The Harmonized Landsat Sentinel-2 (HLS) project provides consistent surface reflectance (SR) and top of atmosphere (TOA) brightness data from the Operational Land Imager (OLI) aboard the joint NASA/USGS Landsat 8 satellite and the Multi-Spectral Instrument (MSI) aboard Europe’s Copernicus Sentinel-2A and Sentinel-2B satellites. The combined measurement enables global observations of the land every 1.6 days at 30-meter (m) spatial resolution. The HLS project uses a set of algorithms to obtain seamless products from OLI and MSI that include atmospheric correction, cloud and cloud-shadow masking, spatial co-registration and common gridding, illumination and view angle normalization, and spectral bandpass adjustment.

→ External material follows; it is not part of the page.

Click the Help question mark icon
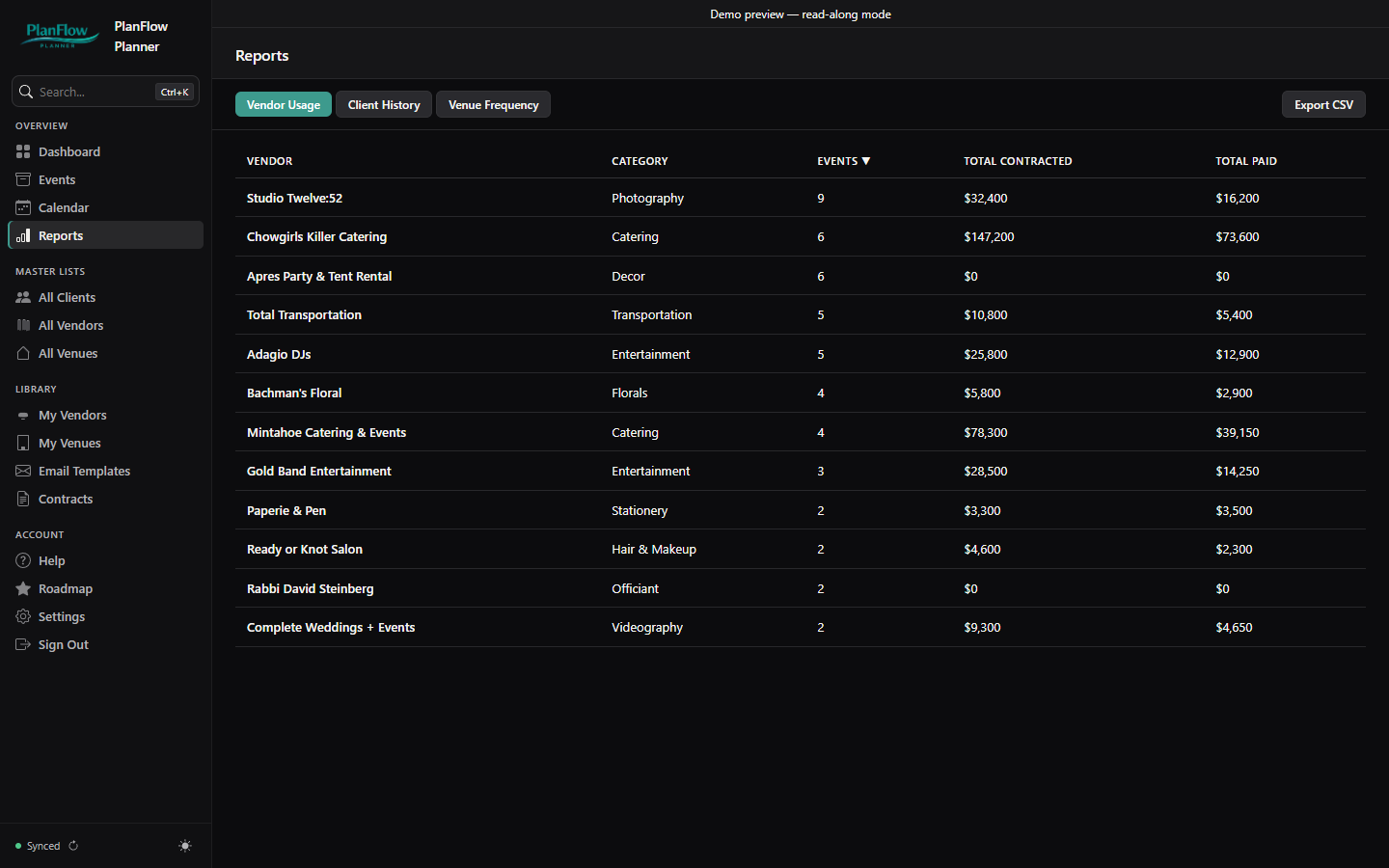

The HLSL30 product provides 30-m Nadir Bidirectional Reflectance Distribution Function (BRDF)-Adjusted Reflectance (NBAR) and is derived from Landsat 8 OLI data products. The HLSS30 and HLSL30 products are gridded to the same resolution and Military Grid Reference System (MGRS) tiling system and thus are “stackable” for time series analysis.
The HLSL30 product is provided in Cloud Optimized GeoTIFF (COG) format, and each band is distributed as a separate file. There are 10 bands included in the HLSL30 product along with one quality assessment (QA) band and four angle bands. For a more detailed description of the individual bands provided in the HLSL30 product, please see the User Guide.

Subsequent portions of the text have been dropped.